The fact that he normally can't help out his party with his alchemical concoctions is not really the alchemist's problem, now is it. It were if his role was meant to be party buffer, but it isn't. This is like saying "the fighter sucks, his party cannot benefit from any of his bonus feats" or "the druid sucks, he cannot turn other people into animals with wildshape!" or "the cleric sucks, his best combat spells are personal!" and so on.

Beyond that, I don't see anything that sucks.
What abilities suck?

Brew Potion: Nice, a bonus feat. Potions are a nice way to extend your repertoire, increase your daily magical potency, and with the right discoveries, you can increase their potency, or create cheap copies, or even gain a permanent bonus out of one potion. I know you get that one late, but do you know what doesn't suck? Permanent haste, or flying, for free!

Bombs: See above.

Mutagens: Sure, you do take a hit on a mental ability score, but in return, you get a bigger bonus on a physical one, plus natural armour. And the fun part: That bonus stacks with enhancement and size bonuses! With the right discoveries, you can increase your mutagen's potency. So you're a high-level alchemist and just took a hit on int, wis AND cha. Big deal. The intelligence penalty might mean your spellcasting is affected, but that doesn't matter so. Charisma is just plain inconsequential. The wisdom hurts your will save, but you'll get over it. You know why? Because you've just turned yourself into a troll and downed a grand mutagen. You gained +6 to natural armour, +14 to strength (let's just say you started with 16, added 2 from levels, got a +6 item, which means your strength is now 38 for a whopping +14 on attacks and +21 on two-handed damage!), +10 to consitution, +2 to dexterity (or +8/+4, if you prefer), and regeneration 5!
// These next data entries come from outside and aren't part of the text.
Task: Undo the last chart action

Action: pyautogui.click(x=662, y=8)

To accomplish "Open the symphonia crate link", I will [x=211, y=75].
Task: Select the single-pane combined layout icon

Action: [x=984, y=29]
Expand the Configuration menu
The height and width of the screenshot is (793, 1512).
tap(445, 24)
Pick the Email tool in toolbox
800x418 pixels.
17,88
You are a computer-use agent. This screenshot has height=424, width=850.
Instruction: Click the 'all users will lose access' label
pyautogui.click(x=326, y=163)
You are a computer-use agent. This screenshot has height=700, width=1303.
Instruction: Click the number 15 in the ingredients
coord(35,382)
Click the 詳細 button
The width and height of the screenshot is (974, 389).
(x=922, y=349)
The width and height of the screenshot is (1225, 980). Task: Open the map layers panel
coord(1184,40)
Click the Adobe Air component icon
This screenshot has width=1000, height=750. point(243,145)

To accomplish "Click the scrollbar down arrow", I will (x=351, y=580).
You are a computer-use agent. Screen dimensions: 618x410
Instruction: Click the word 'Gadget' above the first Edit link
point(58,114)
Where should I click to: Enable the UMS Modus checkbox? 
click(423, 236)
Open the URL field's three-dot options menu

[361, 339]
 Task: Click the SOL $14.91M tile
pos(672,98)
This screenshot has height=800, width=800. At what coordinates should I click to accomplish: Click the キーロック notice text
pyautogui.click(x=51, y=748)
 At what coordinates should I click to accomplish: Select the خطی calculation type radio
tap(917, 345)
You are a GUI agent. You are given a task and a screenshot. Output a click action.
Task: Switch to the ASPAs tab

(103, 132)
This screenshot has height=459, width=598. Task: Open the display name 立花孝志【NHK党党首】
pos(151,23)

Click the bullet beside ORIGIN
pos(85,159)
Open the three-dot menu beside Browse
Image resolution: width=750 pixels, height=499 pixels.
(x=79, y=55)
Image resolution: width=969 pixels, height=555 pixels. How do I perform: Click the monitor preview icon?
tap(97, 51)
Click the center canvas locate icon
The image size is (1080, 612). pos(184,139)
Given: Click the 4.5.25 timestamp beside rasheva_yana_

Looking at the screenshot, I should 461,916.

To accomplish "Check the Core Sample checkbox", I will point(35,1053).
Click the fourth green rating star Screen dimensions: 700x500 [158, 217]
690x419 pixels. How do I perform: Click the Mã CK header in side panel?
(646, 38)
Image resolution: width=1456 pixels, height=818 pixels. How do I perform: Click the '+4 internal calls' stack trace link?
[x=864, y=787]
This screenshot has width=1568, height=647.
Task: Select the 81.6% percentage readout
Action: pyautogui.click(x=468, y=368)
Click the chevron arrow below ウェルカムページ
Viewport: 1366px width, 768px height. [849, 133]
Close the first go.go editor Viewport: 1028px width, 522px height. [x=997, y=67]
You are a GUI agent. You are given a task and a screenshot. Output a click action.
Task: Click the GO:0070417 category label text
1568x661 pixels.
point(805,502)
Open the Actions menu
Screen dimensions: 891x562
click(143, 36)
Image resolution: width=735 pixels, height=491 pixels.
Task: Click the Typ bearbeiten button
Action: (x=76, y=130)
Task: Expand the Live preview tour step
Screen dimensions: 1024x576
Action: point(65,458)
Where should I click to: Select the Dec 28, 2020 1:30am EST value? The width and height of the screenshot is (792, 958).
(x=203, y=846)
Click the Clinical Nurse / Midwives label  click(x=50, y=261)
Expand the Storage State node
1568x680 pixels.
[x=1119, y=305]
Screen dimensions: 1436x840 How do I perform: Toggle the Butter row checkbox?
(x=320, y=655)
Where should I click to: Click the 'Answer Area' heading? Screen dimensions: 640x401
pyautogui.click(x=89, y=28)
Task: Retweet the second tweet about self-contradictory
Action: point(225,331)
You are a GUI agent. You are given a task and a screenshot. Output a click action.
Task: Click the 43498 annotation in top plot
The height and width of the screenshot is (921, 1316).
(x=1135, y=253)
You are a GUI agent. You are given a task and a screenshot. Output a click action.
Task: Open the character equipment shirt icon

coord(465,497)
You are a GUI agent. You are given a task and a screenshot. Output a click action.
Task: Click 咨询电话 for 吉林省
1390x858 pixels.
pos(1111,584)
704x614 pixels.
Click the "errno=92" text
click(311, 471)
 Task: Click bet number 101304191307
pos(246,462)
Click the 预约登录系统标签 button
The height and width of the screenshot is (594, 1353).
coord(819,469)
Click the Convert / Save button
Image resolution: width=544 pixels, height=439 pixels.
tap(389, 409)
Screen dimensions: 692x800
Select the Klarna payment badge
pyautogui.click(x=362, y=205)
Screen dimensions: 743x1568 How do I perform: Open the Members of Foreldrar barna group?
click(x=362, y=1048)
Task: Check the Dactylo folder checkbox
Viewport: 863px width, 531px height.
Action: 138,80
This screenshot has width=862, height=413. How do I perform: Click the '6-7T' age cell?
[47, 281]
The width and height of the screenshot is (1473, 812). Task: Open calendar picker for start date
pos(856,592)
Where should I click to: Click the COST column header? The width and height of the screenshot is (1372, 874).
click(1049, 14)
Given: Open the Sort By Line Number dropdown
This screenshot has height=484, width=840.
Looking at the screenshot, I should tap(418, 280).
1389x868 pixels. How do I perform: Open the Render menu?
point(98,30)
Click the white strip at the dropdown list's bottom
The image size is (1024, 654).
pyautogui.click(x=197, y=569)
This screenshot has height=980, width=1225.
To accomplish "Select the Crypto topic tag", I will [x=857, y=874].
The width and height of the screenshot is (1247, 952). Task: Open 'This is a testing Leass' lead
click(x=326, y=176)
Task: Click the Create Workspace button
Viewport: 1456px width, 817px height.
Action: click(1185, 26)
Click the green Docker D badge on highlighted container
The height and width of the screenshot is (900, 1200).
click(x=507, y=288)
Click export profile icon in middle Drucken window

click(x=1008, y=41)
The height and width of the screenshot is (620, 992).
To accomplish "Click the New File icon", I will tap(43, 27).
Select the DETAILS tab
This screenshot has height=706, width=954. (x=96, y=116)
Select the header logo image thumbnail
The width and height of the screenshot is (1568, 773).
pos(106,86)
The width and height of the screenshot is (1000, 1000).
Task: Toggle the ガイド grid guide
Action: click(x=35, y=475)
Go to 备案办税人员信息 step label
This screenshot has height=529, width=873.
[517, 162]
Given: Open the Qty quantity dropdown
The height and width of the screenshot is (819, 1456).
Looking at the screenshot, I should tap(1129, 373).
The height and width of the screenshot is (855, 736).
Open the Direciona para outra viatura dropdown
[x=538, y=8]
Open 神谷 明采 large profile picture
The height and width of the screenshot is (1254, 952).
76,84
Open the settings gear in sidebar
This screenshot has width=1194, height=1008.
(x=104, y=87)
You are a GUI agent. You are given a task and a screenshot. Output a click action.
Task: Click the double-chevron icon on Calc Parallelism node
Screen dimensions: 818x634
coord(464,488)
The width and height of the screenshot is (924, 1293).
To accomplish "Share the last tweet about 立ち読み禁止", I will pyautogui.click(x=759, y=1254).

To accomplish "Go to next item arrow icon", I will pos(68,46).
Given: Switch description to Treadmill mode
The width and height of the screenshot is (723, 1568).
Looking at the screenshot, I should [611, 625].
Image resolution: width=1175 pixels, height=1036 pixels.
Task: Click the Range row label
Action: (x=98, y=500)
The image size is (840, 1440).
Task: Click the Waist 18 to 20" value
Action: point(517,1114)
Throw Anything: Not bad, really. If you're out of bombs you can just throw whatever is around. And alchemist's fire and similar stuff to great effect!

Discoveries: I don't see any that plain suck. Some are not that overwhelming, but most can be useful. You get stuff like 8th-level spell effects on your bombs, improved mutagens, stuff that makes potions really nifty, an ability you can get as early as 2nd level that allows you to share your extracts with your party (how 2nd level can be "too late in the class" for any class is way beyond me...), stuff gives you a lot more bang for your poison buck, extra damage on bombs (something rogues can't get for their sneak attacks!), and more!

Poison resistance/immunity. I'd say that can be quite useful!

Poison use: Well, not ultra-great, but okay.

Swift alchemy: Just fits, he's an alchemist

Swift poisoning. Combined with sticky poison, this means you can poison some sucker several times out of the blue.

Instant alchemy: That guy's McGyver!

Grand discovery: Not all are total winners (true mutagen seems to have been overlooked, as it is the same as in the first draft while mutagens in general have been improved), but there's some truly awesome stuff in here.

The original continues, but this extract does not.